Sulfates, which may enter groundwater sources through mine water and waste from factories, cause an unpleasant taste in groundwater. Digestive issues have also been reported by some whose water contains large amounts of these compounds.
Plot and Summary Statistics:
hist(gw$so4, main="Concentration of Sulfates", col = "honeydew3")
mean(gw$so4, na.rm = TRUE)
## [1] 81.49143
sd(gw$so4, na.rm = TRUE)
## [1] 146.1925
Plot and Summary Statistics:
hist(gw$cl, main="Concentration of Chloride", col = "honeydew3")
mean(gw$cl, na.rm= TRUE)
## [1] 53.05933
sd(gw$cl, na.rm= TRUE)
## [1] 111.9861
“A salty taste… may be detectable when the chloride exceeds 100 ppm.”
For how much of this data might you detect a salty taste in the water due to the concentration of chloride?

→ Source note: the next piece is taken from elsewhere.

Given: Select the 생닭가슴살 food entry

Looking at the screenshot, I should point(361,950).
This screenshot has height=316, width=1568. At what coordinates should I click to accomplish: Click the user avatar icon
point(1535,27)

Though the concentrations of chloride are not normally distributed, I was able to use normal distribution calculations because of the large sample size.
1-pnorm(100, 53.059, 111.986 )
## [1] 0.3375465
Based on normal distribution calculations, 33.75% of the wells in this sample have chloride levels that exceed 100 ppm. People who drink from these groundwater sources may detect a salty taste.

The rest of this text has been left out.